(Excerpt):
++++++++++++++++++++

Chapter Thirteen: Combing Coimbra
February 10, 2023
Chapter Fifteen: Rolling On The Douro
March 1, 2023Falling For Portugal: A Mai Tai Tom “Trip” Report
Chapter Fourteen: Viseu, Lamego & On To The Douro
Day Fourteen: A Stop In A Medieval City, Is That An Orange Julius?, Stairway To Heaven, Into The Forest I Go, Yet Another Karen Valentine Highway, “Best Drive In The World?”, Wrong Turn, Bus Stop, Maybe We Won’t Cross That Bridge When We Come To It and A Room With A View
After another delicious filling breakfast at Solar Antigo Luxury Coimbra, we collected our rental mobile from the parking garage and were back on the road with our destination being the wine country of the Douro Valley. About an hour north of Coimbra, we made our first stop in the medieval city of Viseu. We parked near a World War I Monument …
… and walked along some of Viseu’s picturesque streets.
The street lamps hanging over the narrow streets added a unique touch, and this town, filled with charming squares, seemed to warrant much more time than we had allotted. Next time.
Reaching the heart of town, two churches faced one another. Although one had a much more magnificent façade, we chose the Catedral de Viseu (r) located cross the square from the Igreja da Misericórdia (which I would duck into for a couple of moments after exploring the cathedral).
Before entering we took a look at the imposing statue of King Duarte located nearby.
The cathedral dates to the 12th and 13th centuries and was enlarged in the 16th century.
The stone pillars stood out.. There also seemed to be a blue UFO in the altar (either that, or something with the Iphone)
Upstairs there was a better view of the interior (with no UFO) and we also took a look at the choir.
Fortunately for Tracy the ceiling was interesting …
… so she could work out a few kinks in her neck.

++++++++++++++++++++

(Stored data):
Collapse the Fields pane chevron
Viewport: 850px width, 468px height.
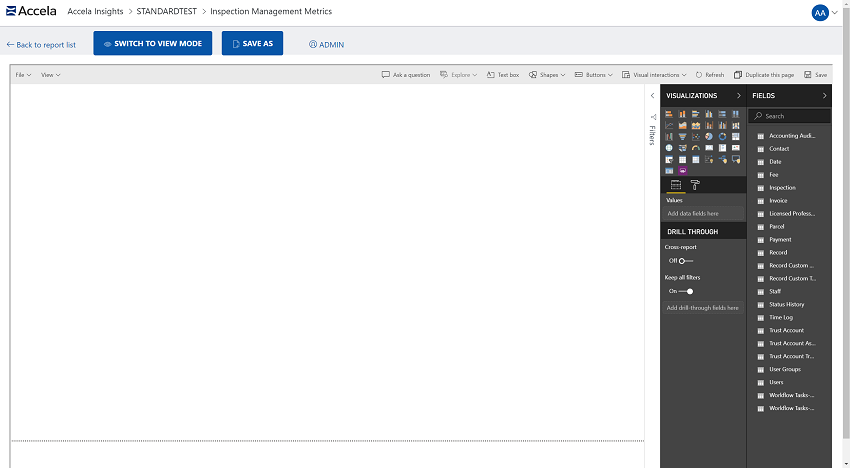[824, 96]
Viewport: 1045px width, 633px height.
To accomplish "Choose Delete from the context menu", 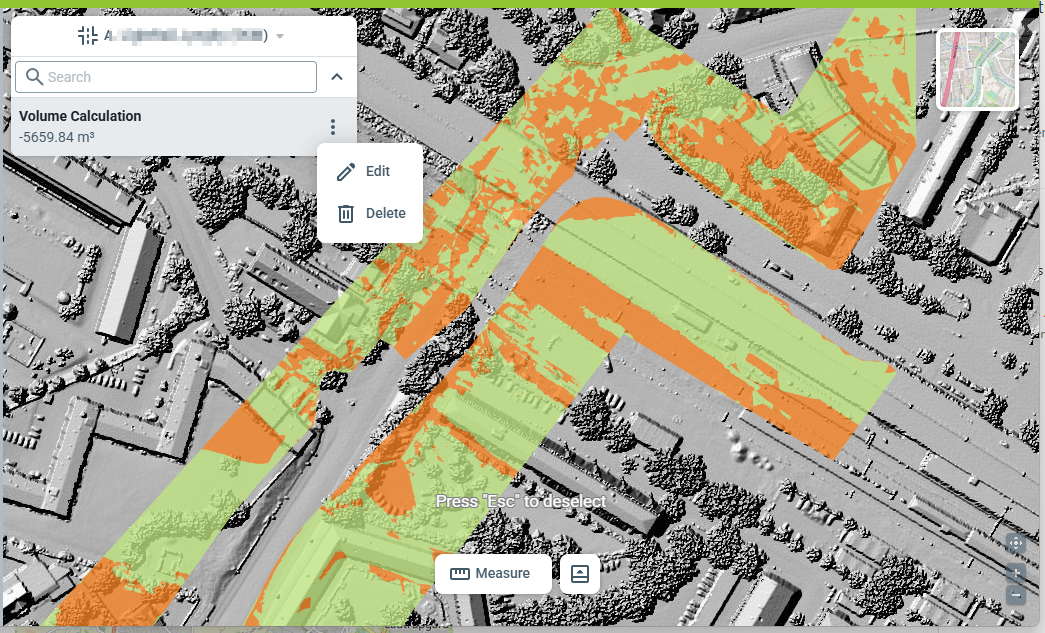I will coord(385,213).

++++++++++++++++++++

(Challenges):
(a) Reproduce a passage from the Viseu trip report, beginning at the words "The street lamps" and ending after the words "with the Iphone)".
(b) According to the Viseu trip report, which centuries does the Catedral de Viseu date to?

(Task-by-task outputs):
(a)
The street lamps hanging over the narrow streets added a unique touch, and this town, filled with charming squares, seemed to warrant much more time than we had allotted. Next time.
Reaching the heart of town, two churches faced one another. Although one had a much more magnificent façade, we chose the Catedral de Viseu (r) located cross the square from the Igreja da Misericórdia (which I would duck into for a couple of moments after exploring the cathedral).
Before entering we took a look at the imposing statue of King Duarte located nearby.
The cathedral dates to the 12th and 13th centuries and was enlarged in the 16th century.
The stone pillars stood out.. There also seemed to be a blue UFO in the altar (either that, or something with the Iphone)

(b) The 12th and 13th centuries.